The area of greatest circle included in a right trapezoid

Question

A trapezium ABCD for which AD //BC and AD = 18 cm , BC = 33 cm , CD = 25 cm and angle ABC = 90 degree . Whats the area of the greatest circle which can be drawn inside the trapezium ? My turn : The greatest circle is that touches the side of the rectangle ABED where DE is perpendicular to BC meets it at E and AE = AB = CE = $\sqrt{CD^2 - CE^2 }=\sqrt{ 25^2 - 15^2 }= 20 $cm Then compute the radius and calculating the area of the circle. Is the solution correct ? Note : Calculus is not allowed

Answer 1

Now, you need to show that if we'll take a circle with a radius is greater than $10$,

so we can not place this circle inside the trapezoid.

Can you end it now?

The hint:

Let $\Phi$ be a circle with radius is greater than $10$, $O$ be a center of the circle and $\Phi$ is placed inside the trapezoid.

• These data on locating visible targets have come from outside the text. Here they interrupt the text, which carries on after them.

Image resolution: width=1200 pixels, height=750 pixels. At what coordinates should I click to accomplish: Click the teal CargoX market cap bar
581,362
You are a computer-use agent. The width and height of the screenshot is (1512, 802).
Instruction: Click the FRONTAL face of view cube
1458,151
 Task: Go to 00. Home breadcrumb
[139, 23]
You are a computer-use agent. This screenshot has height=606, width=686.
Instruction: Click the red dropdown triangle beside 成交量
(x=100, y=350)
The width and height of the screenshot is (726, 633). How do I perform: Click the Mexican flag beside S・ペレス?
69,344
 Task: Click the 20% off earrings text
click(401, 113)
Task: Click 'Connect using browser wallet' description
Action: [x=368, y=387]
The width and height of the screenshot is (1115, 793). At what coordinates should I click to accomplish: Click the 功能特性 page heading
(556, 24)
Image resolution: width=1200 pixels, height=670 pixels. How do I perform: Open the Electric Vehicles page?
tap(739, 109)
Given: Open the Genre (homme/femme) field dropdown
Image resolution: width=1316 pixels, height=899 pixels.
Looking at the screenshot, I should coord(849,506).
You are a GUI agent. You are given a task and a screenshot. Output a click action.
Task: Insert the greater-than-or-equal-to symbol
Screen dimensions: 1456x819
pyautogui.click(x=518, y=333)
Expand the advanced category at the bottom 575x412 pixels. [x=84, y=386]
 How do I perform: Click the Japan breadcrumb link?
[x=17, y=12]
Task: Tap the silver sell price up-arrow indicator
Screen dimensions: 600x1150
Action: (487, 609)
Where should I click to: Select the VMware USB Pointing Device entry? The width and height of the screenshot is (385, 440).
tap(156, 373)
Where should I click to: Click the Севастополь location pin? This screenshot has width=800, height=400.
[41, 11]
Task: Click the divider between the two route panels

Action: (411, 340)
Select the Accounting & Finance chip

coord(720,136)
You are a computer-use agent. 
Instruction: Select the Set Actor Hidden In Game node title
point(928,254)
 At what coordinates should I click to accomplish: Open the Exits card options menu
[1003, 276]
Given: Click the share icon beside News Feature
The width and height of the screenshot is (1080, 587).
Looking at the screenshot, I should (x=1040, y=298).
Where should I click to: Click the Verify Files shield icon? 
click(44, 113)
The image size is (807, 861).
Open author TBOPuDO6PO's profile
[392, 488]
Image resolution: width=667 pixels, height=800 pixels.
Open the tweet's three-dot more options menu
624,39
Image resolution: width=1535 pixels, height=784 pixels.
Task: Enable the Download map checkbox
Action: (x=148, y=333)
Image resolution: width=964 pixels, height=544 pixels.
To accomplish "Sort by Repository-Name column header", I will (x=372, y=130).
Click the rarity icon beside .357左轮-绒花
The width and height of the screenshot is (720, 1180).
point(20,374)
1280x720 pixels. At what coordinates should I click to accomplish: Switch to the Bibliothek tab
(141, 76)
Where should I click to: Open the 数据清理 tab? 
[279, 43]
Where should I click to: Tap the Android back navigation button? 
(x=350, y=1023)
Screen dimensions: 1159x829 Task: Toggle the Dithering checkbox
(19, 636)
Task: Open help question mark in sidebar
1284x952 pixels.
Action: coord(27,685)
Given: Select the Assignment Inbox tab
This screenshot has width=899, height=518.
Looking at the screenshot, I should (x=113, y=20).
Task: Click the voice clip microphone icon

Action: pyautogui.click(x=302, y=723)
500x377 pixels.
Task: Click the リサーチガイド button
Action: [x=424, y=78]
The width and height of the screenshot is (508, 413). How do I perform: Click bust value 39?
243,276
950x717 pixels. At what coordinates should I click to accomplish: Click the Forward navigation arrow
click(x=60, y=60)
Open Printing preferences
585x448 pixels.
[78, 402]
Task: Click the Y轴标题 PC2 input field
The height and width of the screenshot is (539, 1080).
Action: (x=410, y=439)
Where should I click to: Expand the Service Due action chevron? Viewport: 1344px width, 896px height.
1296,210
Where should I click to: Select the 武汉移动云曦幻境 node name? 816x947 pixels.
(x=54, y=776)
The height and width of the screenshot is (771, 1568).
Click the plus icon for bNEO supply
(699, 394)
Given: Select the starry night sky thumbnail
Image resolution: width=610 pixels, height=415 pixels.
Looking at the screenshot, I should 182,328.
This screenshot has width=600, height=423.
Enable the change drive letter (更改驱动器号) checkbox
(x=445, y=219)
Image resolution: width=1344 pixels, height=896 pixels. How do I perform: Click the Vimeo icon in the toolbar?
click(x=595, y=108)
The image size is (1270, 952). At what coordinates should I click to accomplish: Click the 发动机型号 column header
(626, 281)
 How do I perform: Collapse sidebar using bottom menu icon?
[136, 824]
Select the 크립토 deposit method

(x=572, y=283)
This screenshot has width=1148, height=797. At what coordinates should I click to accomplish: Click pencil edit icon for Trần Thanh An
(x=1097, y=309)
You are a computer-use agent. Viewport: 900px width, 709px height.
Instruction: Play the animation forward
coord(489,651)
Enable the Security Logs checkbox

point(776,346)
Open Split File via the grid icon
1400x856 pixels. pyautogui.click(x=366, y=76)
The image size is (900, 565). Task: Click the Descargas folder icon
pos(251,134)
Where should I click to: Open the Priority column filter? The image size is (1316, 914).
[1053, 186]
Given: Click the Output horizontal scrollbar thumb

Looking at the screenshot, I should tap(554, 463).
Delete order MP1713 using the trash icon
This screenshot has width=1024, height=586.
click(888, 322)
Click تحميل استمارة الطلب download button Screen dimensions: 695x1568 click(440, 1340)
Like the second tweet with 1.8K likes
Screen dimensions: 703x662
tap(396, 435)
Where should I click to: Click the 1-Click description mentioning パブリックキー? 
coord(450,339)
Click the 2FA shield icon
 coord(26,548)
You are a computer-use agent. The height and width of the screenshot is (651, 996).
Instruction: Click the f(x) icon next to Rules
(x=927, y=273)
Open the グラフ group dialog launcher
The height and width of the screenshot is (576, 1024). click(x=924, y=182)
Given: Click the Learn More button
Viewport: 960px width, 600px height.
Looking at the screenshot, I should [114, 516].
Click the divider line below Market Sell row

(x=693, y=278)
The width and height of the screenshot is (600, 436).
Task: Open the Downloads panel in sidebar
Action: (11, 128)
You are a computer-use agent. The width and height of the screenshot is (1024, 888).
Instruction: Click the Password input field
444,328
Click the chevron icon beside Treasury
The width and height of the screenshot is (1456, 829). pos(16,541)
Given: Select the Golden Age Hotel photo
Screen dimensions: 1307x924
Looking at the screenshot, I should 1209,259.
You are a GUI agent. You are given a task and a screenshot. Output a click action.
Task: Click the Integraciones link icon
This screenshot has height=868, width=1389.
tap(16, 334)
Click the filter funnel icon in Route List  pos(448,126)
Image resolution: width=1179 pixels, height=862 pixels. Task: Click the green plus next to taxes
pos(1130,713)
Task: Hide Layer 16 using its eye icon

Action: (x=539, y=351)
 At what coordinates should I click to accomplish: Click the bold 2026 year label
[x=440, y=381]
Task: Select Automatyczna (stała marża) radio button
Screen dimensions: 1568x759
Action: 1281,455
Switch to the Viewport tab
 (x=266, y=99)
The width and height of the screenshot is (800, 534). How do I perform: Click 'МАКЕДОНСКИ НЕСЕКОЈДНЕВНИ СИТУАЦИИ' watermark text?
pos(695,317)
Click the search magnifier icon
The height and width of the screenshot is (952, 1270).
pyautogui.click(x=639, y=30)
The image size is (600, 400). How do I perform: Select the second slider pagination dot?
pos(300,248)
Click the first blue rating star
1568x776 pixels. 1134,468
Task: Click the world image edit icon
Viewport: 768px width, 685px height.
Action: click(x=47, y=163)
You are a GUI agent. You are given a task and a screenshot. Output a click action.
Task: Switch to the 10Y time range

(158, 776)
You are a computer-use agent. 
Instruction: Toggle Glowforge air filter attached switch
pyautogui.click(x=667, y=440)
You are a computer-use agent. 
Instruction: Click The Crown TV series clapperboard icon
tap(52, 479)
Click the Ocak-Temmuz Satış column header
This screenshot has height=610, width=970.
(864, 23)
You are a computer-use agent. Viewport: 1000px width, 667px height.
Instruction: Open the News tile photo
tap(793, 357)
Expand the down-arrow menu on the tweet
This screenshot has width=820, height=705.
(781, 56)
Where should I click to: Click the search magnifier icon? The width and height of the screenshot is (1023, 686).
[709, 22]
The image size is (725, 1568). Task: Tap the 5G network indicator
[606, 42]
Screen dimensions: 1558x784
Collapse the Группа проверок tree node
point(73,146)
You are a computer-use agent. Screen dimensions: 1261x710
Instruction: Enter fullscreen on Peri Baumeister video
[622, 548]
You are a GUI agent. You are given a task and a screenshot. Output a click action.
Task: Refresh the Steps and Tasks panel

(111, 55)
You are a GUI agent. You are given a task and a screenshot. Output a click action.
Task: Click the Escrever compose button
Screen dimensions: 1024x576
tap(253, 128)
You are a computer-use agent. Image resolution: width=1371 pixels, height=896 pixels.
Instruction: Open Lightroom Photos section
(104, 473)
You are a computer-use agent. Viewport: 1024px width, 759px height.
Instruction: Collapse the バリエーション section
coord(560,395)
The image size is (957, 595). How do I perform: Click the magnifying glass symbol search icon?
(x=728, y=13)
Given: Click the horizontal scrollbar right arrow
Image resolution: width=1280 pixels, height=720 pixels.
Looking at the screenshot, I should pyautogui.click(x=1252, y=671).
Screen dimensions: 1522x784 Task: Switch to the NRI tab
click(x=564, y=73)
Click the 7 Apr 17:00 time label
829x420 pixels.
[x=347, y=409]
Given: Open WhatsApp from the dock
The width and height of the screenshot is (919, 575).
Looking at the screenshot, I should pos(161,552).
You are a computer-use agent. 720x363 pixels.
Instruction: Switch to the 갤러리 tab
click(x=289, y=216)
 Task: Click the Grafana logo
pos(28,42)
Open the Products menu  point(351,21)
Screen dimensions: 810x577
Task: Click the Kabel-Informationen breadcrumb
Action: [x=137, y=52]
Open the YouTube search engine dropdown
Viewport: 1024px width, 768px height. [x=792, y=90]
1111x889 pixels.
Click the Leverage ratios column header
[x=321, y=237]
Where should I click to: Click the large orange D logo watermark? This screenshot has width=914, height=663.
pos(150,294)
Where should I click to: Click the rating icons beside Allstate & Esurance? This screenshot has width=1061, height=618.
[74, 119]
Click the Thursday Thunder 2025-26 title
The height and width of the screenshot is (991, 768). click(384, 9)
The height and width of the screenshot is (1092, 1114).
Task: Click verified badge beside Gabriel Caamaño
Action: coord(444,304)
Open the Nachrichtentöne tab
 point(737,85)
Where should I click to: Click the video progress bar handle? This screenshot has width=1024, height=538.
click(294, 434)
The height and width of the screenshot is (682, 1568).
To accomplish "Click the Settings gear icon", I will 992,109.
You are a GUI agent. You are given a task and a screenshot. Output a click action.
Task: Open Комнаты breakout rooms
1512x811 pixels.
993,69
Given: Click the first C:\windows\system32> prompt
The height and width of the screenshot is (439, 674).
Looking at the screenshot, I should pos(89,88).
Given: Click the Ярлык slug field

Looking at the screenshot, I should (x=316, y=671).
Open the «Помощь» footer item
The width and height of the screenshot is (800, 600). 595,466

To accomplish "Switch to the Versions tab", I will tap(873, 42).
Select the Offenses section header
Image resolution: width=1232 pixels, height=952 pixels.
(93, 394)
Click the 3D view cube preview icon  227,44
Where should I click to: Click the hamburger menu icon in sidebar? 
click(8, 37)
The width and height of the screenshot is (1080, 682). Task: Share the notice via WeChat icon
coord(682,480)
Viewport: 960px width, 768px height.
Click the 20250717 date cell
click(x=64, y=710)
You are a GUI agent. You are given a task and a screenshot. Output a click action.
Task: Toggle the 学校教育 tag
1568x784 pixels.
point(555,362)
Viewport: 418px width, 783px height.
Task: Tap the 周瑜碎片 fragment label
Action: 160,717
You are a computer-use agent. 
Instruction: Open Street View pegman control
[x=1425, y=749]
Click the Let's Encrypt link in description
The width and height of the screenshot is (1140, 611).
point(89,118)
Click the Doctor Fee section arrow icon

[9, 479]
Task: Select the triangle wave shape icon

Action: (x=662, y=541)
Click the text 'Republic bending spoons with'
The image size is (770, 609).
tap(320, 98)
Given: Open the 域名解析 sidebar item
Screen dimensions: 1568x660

Now, take an altitude of the trapezoid such that $O$ is placed on this altitude.

Answer 2

The trapezium is part of a right triangle $BCF,$ see figure. In similar triangles $\triangle FAD$ and $\triangle FBC$ $$\frac{18}{33}=\frac{d}{d+25},$$ hence $d=30.$ Thus $\triangle FBC$ is Pythagorean with the lengths of sides $$FC=55, FB=44, BC=33.$$ In the similar triangle $\triangle FAD$ are the sides $30, 24, 18.$ Therefore, $AB=44-24=20.$

As shows the figure, the largest circle has diameter $AB.$